A Saint-Saturnin, délicieuse petite église d'Antony (nef trapue pourvue de bas-côtés, mais sans transept et à chevet plat), une petite section des Paladins jouait un programme intitulé Lumières des Ténèbres, constitué exclusivement (en ce qui concerne la partie vocale) de Leçons : Leçons de Ténèbres & Leçons des Morts, deux genres liturgiques et musicaux particulièrement intéressants.

Par ailleurs, la fête vocale était assurée avec Isabelle Poulenard et Jean-François Lombard, dont les techniques appellent quelques commentaires.

1. Les Leçons de Ténèbres

Elles sont tirées des Lamentations de Jérémie, et prévues pour la Semaine Sainte.

Elles s'insèrent dans la structure complexe de l'Office des Ténèbres. Pendant les trois derniers jours de la Semaine Sainte (du Jeudi au Samedi), les offices de Matines et Laudes étaient altérés (en particulier les parties ordinaires gaies des Matines), et tournés vers une expression plus funèbre (avec un choix de Psaumes faisant écho à la Passion).

On donnait ainsi chaque jour trois nocturnes à Matines (au milieu de la nuit) qui contenaient chacun trois Psaumes, un versicule, le Pater Noster en silence, et pour finir trois leçons et trois répons en alternance.

Et chaque jour, les Leçons du premier Nocturne (les seules chantées) contenaient les Lamentations de Jérémie ; celles du deuxième des Commentaires de saint Augustin sur les Psaumes ; celles du troisième la Première Epître aux Corinthiens de Paul (Jeudi) ou l'Epître aux Hébreux (Vendredi et Samedi). [On voit bien que les autres Leçons, plus discursives, sont moins propices à la mise en musique.]

En l'absence d'opéra pendant le Carême, ces offices étaient devenus, à la Cour de France, de véritables fêtes mondaines, où les compositeurs faisaient valoir avec générosité leur talent purement musical - en ce qui concerne les Leçons, c'est en général une voix et basse continue (constituée en principe d'un petit orgue), et parfois un ou deux « dessus » instrumentaux additionnels.
A telle enseigne que, par commodité pour le public, ces offices étaient déplacés à titre exceptionnel aux Vêpres (office du soir) du jour précédent, d'où les titres de compositions que nous rencontrons : Leçons du Mercredi écrites pour l'office anticipé du Jeudi - et ainsi de suite.

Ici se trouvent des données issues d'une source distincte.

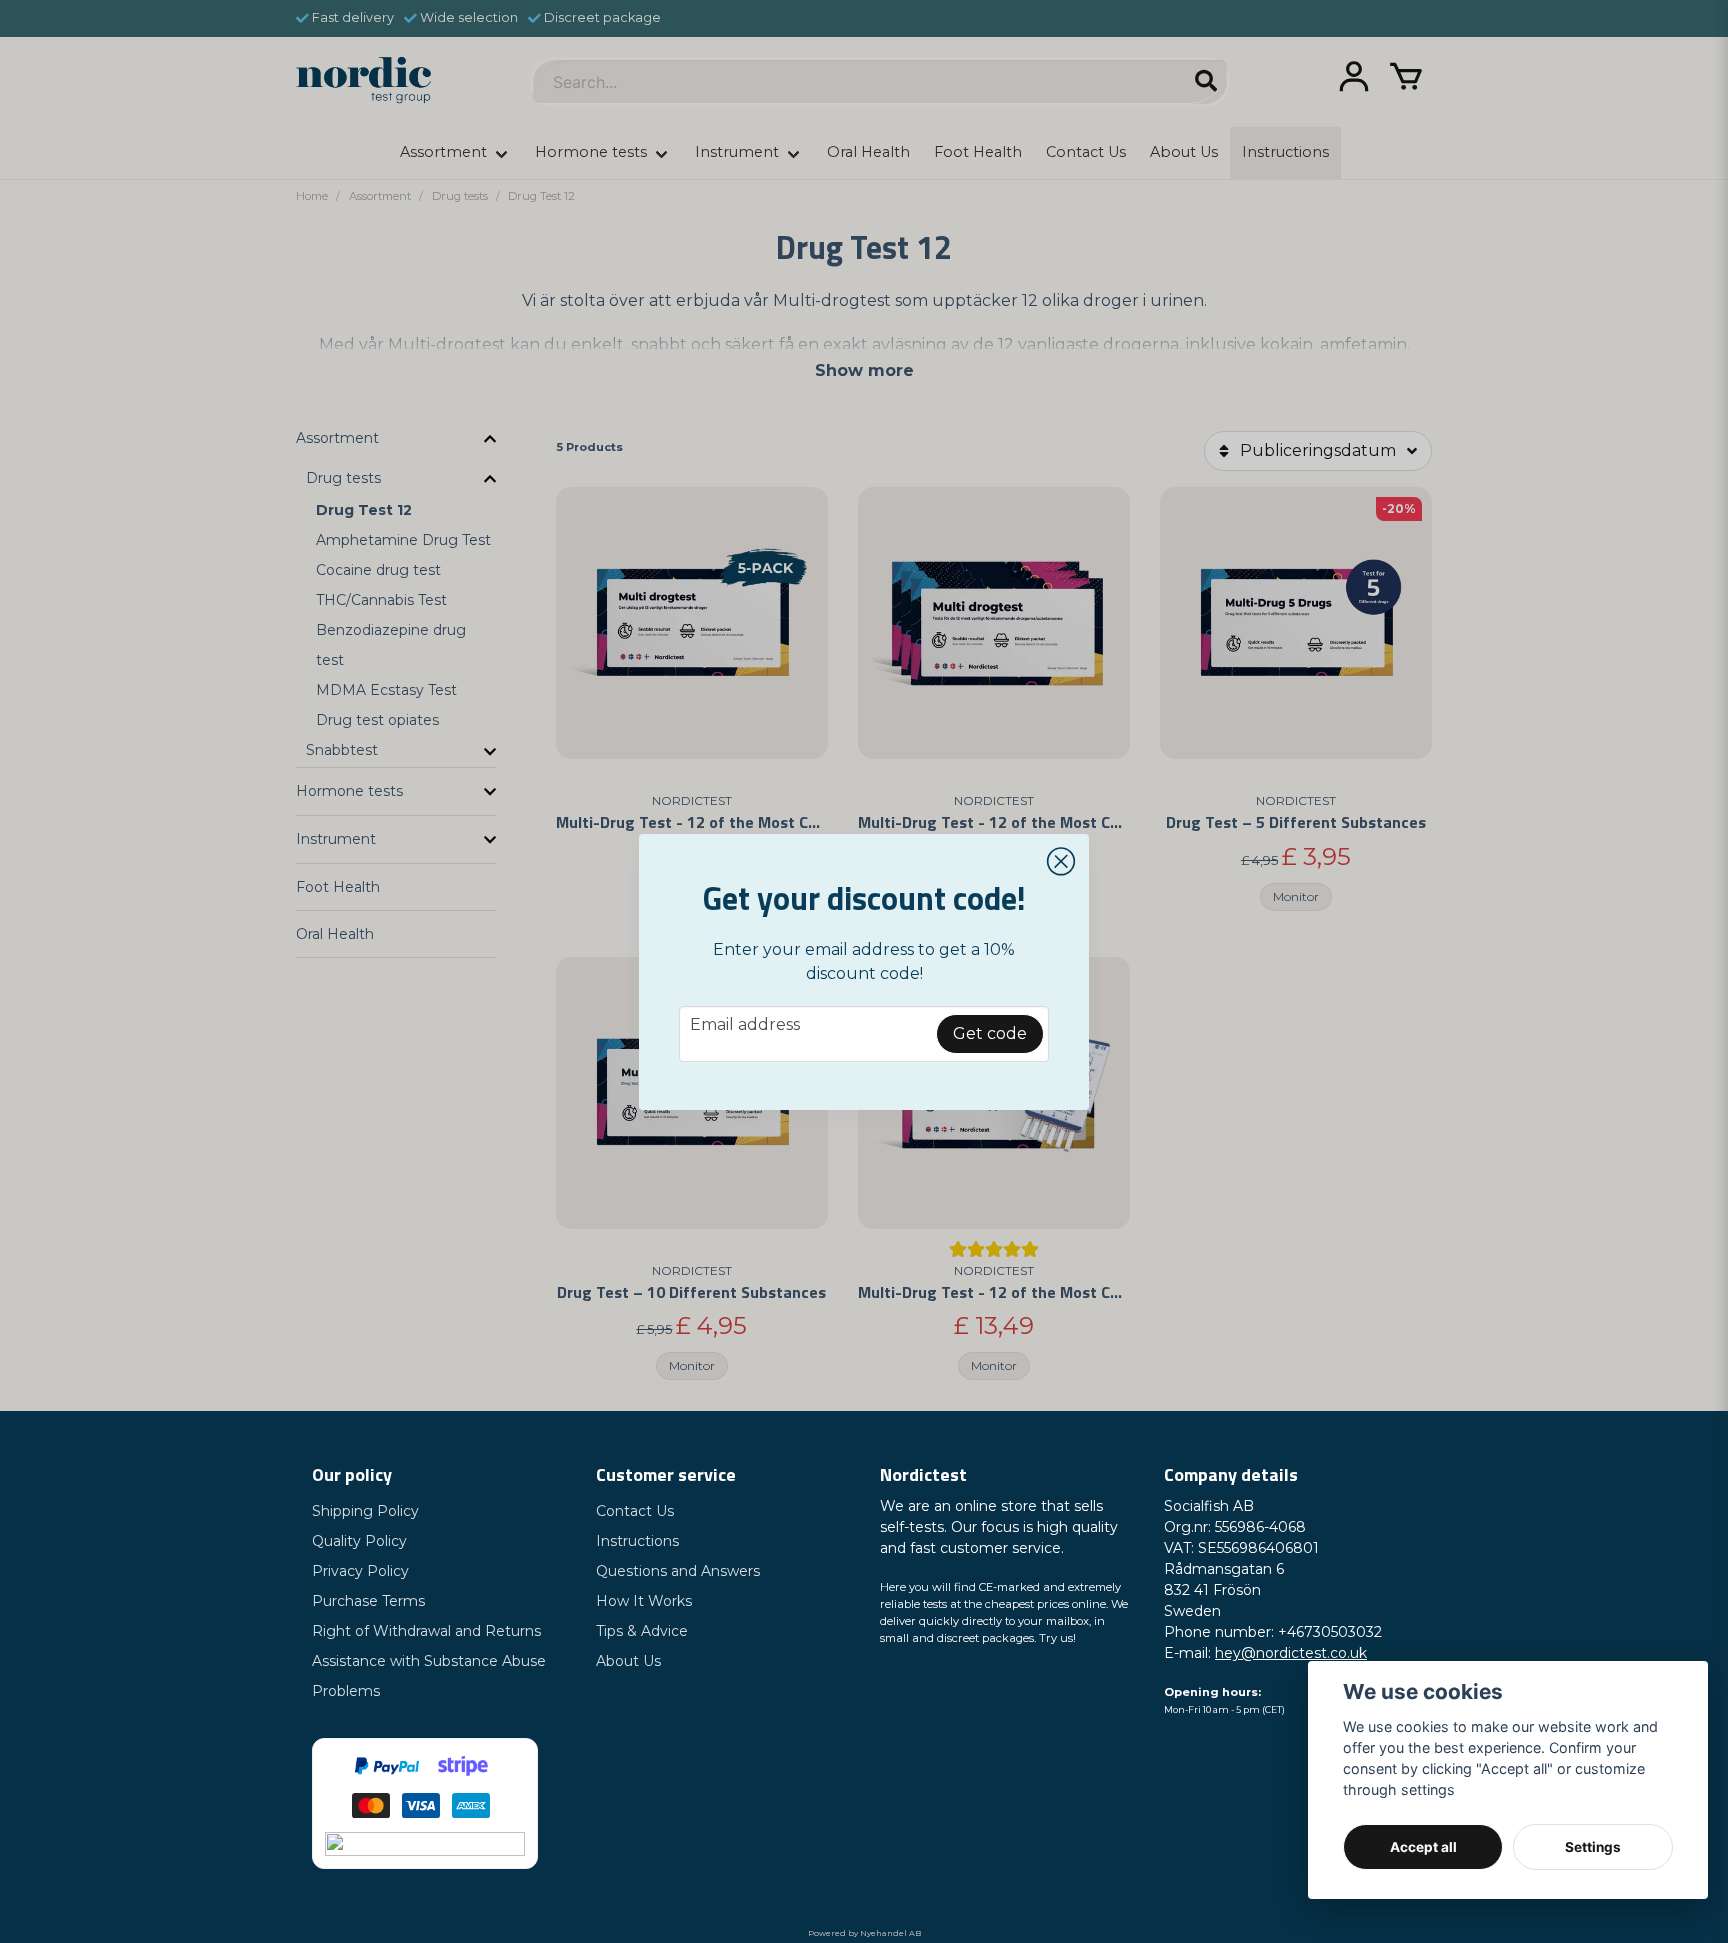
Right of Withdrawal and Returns (426, 1631)
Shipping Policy (365, 1511)
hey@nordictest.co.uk (1291, 1653)
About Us (628, 1661)
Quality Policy (359, 1541)
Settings (1593, 1847)
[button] (1061, 862)
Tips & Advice (642, 1631)
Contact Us (635, 1511)
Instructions (637, 1541)
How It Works (644, 1601)
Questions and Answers (678, 1571)
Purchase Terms (368, 1601)
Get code (990, 1033)
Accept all (1423, 1847)
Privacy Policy (360, 1571)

Il faut dire que la célébration se prêtait au spectaculaire, avec la tradition du candélabre à quinze branches (symbolisant les onze apôtres fidèles, les trois Marie et le Christ, au centre), progressivement éteintes, jusqu'à ce que seule la dernière subsiste, et soit occultée derrière l'autel. A l'origine, ces offices ayant lieu pendant la nuit et au point du jour, on se retrouvait alors dans l'obscurité, avant que ne reparaisse le seul cierge resté allumé, symbole de la Résurrection.


Extraits de la Première Leçon de Ténèbres du Mercredi Saint de François Couperin.
Tanja Obalski et Michael Hadley, à la Nicolaaskerk d'Amsterdam, dans une reproduction de l'atmosphère de l'Office des Ténèbres. (Lecture assez bouleversante pour ne rien gâcher.)


Les Leçons de Ténèbres constituent généralement la part la plus intéressante musicalement de l'Office des Ténèbres. D'un point de vue dramatique aussi, l'affliction ostentatoire des Lamentations se prête merveilleusement à la déclamation, et les lettres hébraïques qui précèdent chaque verset donnent lieu à des glossolalies où mélodie et harmonie subsistent seules.

2. Les Leçons des Morts

Elles sont à distinguer des Leçons de Ténèbres - leur seul point commun réside dans l'idée de "récitation" d'une parole forte ou exemplaire. Leçons est en réalité le décalque du latin Lectiones, qu'il serait plus adéquat de traduire par « Lectures ».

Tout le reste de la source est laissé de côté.